[Saved data entries]
****************************************

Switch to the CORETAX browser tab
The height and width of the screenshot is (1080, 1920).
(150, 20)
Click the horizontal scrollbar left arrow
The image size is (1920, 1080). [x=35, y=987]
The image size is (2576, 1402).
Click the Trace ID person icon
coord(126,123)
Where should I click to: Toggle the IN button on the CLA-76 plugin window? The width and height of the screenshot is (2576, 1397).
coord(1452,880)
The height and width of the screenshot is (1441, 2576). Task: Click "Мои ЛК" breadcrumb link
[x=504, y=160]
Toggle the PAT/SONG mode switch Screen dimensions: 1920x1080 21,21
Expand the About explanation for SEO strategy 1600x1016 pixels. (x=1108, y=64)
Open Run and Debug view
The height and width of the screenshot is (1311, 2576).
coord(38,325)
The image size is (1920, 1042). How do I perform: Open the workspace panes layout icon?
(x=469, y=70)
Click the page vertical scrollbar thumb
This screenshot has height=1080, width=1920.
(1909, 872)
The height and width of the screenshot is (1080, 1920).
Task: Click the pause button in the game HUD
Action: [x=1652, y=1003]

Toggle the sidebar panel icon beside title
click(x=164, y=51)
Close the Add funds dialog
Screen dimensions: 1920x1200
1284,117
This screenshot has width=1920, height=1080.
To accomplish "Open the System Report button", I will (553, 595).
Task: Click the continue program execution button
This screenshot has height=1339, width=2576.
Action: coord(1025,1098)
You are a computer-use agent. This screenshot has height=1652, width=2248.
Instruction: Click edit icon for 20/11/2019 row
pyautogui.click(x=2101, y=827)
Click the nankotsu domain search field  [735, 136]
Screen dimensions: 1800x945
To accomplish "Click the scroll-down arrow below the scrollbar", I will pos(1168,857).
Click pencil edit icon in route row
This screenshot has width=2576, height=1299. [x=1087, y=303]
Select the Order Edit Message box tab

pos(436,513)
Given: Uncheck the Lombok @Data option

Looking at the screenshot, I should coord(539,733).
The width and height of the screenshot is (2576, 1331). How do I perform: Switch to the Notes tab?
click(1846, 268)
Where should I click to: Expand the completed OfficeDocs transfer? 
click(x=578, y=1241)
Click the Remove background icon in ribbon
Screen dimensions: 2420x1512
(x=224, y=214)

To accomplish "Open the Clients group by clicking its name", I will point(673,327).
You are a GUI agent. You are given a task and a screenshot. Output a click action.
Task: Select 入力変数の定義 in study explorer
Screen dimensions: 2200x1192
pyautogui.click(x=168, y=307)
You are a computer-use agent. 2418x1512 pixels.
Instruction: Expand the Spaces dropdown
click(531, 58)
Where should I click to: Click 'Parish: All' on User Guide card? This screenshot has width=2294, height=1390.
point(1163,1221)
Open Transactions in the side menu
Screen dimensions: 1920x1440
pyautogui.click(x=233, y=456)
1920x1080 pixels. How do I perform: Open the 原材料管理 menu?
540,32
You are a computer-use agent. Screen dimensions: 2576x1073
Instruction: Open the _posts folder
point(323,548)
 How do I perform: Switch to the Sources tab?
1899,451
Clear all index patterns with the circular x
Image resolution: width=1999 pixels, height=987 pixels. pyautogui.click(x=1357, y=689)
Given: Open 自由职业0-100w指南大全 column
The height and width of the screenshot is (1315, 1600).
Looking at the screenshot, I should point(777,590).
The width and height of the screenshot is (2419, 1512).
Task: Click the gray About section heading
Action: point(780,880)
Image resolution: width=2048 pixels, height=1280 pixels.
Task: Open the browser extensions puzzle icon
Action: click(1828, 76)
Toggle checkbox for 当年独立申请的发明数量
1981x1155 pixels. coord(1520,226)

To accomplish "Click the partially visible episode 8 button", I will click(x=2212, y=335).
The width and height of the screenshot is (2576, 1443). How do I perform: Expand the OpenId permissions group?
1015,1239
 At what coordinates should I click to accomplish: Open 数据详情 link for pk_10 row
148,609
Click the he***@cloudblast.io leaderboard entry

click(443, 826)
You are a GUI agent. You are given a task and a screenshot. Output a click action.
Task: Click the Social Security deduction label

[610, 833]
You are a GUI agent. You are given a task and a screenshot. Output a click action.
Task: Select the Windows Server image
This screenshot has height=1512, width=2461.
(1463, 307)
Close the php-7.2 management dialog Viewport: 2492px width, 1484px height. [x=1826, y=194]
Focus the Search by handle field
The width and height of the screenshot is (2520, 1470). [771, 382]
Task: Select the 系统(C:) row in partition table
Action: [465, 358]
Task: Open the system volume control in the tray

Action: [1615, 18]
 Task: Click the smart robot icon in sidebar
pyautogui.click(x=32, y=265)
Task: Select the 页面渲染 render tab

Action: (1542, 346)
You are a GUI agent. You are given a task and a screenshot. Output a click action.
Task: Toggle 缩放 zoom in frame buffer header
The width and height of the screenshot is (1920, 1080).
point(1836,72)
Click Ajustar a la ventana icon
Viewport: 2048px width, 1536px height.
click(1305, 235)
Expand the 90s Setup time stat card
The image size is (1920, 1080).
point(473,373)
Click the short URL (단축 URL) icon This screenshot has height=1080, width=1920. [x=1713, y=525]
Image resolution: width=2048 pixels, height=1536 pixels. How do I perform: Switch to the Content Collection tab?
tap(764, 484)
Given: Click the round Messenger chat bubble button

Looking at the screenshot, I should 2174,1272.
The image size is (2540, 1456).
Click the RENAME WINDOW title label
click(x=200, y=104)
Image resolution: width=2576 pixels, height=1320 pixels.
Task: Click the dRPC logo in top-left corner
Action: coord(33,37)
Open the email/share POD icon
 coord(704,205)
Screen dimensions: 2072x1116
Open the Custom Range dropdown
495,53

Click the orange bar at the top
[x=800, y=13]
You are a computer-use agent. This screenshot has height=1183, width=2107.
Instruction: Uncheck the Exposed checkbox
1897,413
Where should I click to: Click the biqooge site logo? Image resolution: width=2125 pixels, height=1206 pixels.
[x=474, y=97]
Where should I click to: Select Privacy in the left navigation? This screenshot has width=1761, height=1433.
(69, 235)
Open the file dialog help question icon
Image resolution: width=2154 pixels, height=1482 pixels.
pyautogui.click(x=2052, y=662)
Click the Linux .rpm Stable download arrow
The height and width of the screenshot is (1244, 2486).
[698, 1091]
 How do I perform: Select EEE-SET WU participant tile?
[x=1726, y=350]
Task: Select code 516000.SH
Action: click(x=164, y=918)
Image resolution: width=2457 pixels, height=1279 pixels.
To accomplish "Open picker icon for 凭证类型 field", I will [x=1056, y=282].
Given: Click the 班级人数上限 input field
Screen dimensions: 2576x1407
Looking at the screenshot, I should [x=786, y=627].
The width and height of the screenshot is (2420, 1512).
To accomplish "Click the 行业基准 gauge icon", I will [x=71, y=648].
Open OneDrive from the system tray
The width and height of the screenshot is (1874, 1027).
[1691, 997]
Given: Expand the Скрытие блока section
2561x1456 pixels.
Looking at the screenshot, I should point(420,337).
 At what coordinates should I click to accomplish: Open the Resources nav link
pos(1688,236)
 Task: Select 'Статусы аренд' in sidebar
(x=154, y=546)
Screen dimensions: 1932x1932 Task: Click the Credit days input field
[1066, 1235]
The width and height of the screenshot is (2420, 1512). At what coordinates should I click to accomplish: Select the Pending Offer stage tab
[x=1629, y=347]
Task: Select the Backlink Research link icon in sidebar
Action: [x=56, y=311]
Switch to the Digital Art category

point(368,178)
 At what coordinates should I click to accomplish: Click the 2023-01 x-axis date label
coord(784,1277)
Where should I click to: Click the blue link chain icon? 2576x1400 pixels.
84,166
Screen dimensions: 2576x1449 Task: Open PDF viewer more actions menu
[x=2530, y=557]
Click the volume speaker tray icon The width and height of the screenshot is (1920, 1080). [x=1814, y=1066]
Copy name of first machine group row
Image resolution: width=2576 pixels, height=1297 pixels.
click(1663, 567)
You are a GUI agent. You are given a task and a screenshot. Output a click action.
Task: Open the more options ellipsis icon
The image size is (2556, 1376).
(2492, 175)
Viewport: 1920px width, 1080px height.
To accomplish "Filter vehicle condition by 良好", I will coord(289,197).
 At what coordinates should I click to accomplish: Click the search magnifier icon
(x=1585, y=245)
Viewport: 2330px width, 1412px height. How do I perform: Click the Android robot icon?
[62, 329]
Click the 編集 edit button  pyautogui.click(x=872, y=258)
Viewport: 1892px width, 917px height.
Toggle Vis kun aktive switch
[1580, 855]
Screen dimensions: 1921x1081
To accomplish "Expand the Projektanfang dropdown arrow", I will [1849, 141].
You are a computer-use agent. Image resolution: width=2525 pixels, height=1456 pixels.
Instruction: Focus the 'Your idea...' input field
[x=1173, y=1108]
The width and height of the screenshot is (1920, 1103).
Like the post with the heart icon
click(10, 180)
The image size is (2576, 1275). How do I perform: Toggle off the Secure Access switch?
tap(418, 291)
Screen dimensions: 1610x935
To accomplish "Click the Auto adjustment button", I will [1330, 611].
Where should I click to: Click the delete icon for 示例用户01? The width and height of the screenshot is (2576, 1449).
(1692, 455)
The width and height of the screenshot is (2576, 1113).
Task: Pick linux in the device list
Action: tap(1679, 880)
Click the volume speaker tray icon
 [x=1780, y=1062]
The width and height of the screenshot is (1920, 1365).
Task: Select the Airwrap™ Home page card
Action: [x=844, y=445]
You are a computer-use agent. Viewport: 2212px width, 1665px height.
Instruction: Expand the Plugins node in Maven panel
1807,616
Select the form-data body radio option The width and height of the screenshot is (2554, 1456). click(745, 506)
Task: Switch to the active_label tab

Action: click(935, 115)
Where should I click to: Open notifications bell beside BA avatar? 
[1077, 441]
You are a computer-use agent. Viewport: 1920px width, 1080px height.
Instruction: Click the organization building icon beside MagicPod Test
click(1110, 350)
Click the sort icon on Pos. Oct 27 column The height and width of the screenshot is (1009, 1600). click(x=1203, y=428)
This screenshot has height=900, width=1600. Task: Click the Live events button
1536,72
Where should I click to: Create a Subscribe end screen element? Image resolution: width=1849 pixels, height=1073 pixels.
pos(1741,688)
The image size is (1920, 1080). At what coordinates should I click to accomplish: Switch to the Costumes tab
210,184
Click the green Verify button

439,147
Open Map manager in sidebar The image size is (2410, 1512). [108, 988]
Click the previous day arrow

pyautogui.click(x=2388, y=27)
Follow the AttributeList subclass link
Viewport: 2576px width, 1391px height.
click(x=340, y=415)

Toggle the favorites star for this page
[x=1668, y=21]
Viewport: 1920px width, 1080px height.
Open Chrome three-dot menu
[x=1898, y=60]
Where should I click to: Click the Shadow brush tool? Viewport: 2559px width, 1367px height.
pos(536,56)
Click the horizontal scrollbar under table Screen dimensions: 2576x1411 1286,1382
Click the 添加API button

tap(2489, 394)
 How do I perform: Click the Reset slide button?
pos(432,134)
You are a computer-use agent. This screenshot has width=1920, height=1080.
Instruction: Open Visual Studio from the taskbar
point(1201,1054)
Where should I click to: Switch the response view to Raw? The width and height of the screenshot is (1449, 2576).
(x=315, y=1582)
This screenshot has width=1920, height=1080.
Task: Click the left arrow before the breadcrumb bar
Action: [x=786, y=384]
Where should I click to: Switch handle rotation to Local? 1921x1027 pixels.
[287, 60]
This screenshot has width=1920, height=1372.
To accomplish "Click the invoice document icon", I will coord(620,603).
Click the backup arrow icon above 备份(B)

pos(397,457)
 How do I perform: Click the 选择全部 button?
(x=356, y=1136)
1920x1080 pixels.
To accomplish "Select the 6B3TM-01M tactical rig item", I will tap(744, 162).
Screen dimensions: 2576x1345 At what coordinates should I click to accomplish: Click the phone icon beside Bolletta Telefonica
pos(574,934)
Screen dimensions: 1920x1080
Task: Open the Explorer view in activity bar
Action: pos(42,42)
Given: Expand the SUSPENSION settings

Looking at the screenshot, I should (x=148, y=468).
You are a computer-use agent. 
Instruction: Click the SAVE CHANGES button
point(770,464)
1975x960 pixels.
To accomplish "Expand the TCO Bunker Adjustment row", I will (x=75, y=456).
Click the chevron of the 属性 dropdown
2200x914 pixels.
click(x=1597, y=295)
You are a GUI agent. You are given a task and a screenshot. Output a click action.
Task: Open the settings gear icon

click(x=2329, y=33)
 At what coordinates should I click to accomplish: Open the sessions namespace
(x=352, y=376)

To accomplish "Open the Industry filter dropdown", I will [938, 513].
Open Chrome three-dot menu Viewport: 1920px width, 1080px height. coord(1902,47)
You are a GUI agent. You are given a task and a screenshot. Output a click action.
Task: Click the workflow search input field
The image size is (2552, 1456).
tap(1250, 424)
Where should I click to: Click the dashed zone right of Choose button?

****************************************

- **What to do**:
Write out exactly the lines above from the line with "Click the horizontal scrollbar left arrow" through the line with "Click the page vertical scrollbar thumb", both of them included, and leave out all other lines.

- **Written solution**:
Click the horizontal scrollbar left arrow
The image size is (1920, 1080). [x=35, y=987]
The image size is (2576, 1402).
Click the Trace ID person icon
coord(126,123)
Where should I click to: Toggle the IN button on the CLA-76 plugin window? The width and height of the screenshot is (2576, 1397).
coord(1452,880)
The height and width of the screenshot is (1441, 2576). Task: Click "Мои ЛК" breadcrumb link
[x=504, y=160]
Toggle the PAT/SONG mode switch Screen dimensions: 1920x1080 21,21
Expand the About explanation for SEO strategy 1600x1016 pixels. (x=1108, y=64)
Open Run and Debug view
The height and width of the screenshot is (1311, 2576).
coord(38,325)
The image size is (1920, 1042). How do I perform: Open the workspace panes layout icon?
(x=469, y=70)
Click the page vertical scrollbar thumb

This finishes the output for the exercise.